── INFORMATION ──

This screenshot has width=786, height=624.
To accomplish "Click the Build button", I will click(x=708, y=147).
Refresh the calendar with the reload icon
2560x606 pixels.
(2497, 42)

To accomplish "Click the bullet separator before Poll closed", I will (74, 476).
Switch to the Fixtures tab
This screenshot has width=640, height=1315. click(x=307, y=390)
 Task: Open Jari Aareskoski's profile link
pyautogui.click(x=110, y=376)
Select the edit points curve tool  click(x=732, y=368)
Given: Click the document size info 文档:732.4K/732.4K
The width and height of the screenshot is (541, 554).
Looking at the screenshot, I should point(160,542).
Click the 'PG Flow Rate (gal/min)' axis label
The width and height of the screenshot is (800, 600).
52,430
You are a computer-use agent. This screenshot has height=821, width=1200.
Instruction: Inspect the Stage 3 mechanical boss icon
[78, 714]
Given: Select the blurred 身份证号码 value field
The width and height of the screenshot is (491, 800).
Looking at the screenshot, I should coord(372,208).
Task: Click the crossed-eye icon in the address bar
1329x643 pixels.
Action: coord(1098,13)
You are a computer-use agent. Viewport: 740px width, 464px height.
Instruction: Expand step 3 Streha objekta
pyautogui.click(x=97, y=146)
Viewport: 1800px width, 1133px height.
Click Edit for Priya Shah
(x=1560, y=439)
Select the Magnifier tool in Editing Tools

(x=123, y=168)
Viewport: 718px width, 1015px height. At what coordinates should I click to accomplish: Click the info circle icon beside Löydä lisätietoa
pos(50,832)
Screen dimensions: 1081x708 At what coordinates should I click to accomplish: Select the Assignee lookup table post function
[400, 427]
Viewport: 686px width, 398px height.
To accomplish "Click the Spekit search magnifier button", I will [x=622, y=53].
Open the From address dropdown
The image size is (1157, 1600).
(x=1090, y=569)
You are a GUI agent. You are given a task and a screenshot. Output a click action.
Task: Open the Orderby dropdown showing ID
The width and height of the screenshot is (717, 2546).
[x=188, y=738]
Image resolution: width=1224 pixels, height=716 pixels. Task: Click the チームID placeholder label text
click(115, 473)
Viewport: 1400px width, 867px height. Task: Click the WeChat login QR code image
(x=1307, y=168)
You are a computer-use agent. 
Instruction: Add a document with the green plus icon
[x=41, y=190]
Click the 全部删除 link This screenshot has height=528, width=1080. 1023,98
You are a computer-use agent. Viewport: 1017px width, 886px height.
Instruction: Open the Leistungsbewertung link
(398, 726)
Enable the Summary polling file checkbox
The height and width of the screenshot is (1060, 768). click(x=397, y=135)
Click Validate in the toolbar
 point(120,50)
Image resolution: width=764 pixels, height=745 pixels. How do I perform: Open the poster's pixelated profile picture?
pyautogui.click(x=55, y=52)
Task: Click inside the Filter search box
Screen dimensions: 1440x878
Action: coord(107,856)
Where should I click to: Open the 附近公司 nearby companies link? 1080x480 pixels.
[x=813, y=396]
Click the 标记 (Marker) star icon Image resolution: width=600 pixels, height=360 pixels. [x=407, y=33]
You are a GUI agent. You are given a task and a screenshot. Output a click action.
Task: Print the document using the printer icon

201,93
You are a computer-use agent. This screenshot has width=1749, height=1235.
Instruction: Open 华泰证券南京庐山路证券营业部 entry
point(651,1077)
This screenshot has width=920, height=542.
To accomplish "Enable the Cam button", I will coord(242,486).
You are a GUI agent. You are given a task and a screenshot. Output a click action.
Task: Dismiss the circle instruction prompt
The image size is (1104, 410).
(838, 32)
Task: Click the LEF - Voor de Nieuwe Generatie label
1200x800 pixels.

───

- [TO DO]
Every record above needs to be copied exactly.

- [SOLUTION TO THE PROBLEM]
This screenshot has width=786, height=624.
To accomplish "Click the Build button", I will click(x=708, y=147).
Refresh the calendar with the reload icon
2560x606 pixels.
(2497, 42)

To accomplish "Click the bullet separator before Poll closed", I will (74, 476).
Switch to the Fixtures tab
This screenshot has width=640, height=1315. click(x=307, y=390)
 Task: Open Jari Aareskoski's profile link
pyautogui.click(x=110, y=376)
Select the edit points curve tool  click(x=732, y=368)
Given: Click the document size info 文档:732.4K/732.4K
The width and height of the screenshot is (541, 554).
Looking at the screenshot, I should point(160,542).
Click the 'PG Flow Rate (gal/min)' axis label
The width and height of the screenshot is (800, 600).
52,430
You are a computer-use agent. This screenshot has height=821, width=1200.
Instruction: Inspect the Stage 3 mechanical boss icon
[78, 714]
Given: Select the blurred 身份证号码 value field
The width and height of the screenshot is (491, 800).
Looking at the screenshot, I should coord(372,208).
Task: Click the crossed-eye icon in the address bar
1329x643 pixels.
Action: coord(1098,13)
You are a computer-use agent. Viewport: 740px width, 464px height.
Instruction: Expand step 3 Streha objekta
pyautogui.click(x=97, y=146)
Viewport: 1800px width, 1133px height.
Click Edit for Priya Shah
(x=1560, y=439)
Select the Magnifier tool in Editing Tools

(x=123, y=168)
Viewport: 718px width, 1015px height. At what coordinates should I click to accomplish: Click the info circle icon beside Löydä lisätietoa
pos(50,832)
Screen dimensions: 1081x708 At what coordinates should I click to accomplish: Select the Assignee lookup table post function
[400, 427]
Viewport: 686px width, 398px height.
To accomplish "Click the Spekit search magnifier button", I will [x=622, y=53].
Open the From address dropdown
The image size is (1157, 1600).
(x=1090, y=569)
You are a GUI agent. You are given a task and a screenshot. Output a click action.
Task: Open the Orderby dropdown showing ID
The width and height of the screenshot is (717, 2546).
[x=188, y=738]
Image resolution: width=1224 pixels, height=716 pixels. Task: Click the チームID placeholder label text
click(115, 473)
Viewport: 1400px width, 867px height. Task: Click the WeChat login QR code image
(x=1307, y=168)
You are a computer-use agent. 
Instruction: Add a document with the green plus icon
[x=41, y=190]
Click the 全部删除 link This screenshot has height=528, width=1080. 1023,98
You are a computer-use agent. Viewport: 1017px width, 886px height.
Instruction: Open the Leistungsbewertung link
(398, 726)
Enable the Summary polling file checkbox
The height and width of the screenshot is (1060, 768). click(x=397, y=135)
Click Validate in the toolbar
 point(120,50)
Image resolution: width=764 pixels, height=745 pixels. How do I perform: Open the poster's pixelated profile picture?
pyautogui.click(x=55, y=52)
Task: Click inside the Filter search box
Screen dimensions: 1440x878
Action: coord(107,856)
Where should I click to: Open the 附近公司 nearby companies link? 1080x480 pixels.
[x=813, y=396]
Click the 标记 (Marker) star icon Image resolution: width=600 pixels, height=360 pixels. [x=407, y=33]
You are a GUI agent. You are given a task and a screenshot. Output a click action.
Task: Print the document using the printer icon

201,93
You are a computer-use agent. This screenshot has width=1749, height=1235.
Instruction: Open 华泰证券南京庐山路证券营业部 entry
point(651,1077)
This screenshot has width=920, height=542.
To accomplish "Enable the Cam button", I will coord(242,486).
You are a GUI agent. You are given a task and a screenshot. Output a click action.
Task: Dismiss the circle instruction prompt
The image size is (1104, 410).
(838, 32)
Task: Click the LEF - Voor de Nieuwe Generatie label
1200x800 pixels.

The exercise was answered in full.